The structure is developed through 20 clusters, several of which intersect, oftentimes revealing Castiglioni’s design methodology. It begins with “The Grand Milan,” “Narrating Progress” and “Communicating”—rooms that show us how Castiglioni was an undisputed pioneer of the Milanese post-war period, during which Italian design emerged as some of the most interesting and innovative in the world. While Castiglioni designed objects in those years, he also created installations for exhibitions, trade fairs and corporate events—helping to understand and shape the direction modernity would take.
Other sections are more focused on objects and spaces, such as “Levels,” “Redesigning” and “Reiterating.” Here, we can see Castiglioni’s passion for taking classic furniture and making them current through repetition and redesign without fear of saying something already said.
Then there’s the real eye candy of the exhibition: a dark room intermittently lit by 100 Castiglioni-designed Parentesi lamps by Flos. “We did not want 100 candles, but 100 lamps,” says Urquiola. To revive Castiglioni’s adventurous spirit, the lamps were hacked, modified and merged with other lighting objects to form something one-of-a-kind and quite spectacular.
“Mirror / Reflection”, “Geometries” and “Void” focus on his search for simplification. “Castiglioni was not afraid of the void,” adds Urquiola. His quest for extreme simplicity remains an example for designers and architects of today. We find the classics that all design enthusiasts own—or would like to: Arco, Taraxacum, Taccia and Frisbi, just to name a few.

------------------------------------------------------------

TRY IT: Please copy the Castiglioni exhibition text word for word, everything from "Then there’s the" down to "and quite spectacular.".

RECORDED DATA:
------------------------------------------------------------

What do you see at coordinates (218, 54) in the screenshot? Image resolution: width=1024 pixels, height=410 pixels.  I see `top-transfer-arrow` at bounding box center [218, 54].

------------------------------------------------------------

ANSWER SECTION:
Then there’s the real eye candy of the exhibition: a dark room intermittently lit by 100 Castiglioni-designed Parentesi lamps by Flos. “We did not want 100 candles, but 100 lamps,” says Urquiola. To revive Castiglioni’s adventurous spirit, the lamps were hacked, modified and merged with other lighting objects to form something one-of-a-kind and quite spectacular.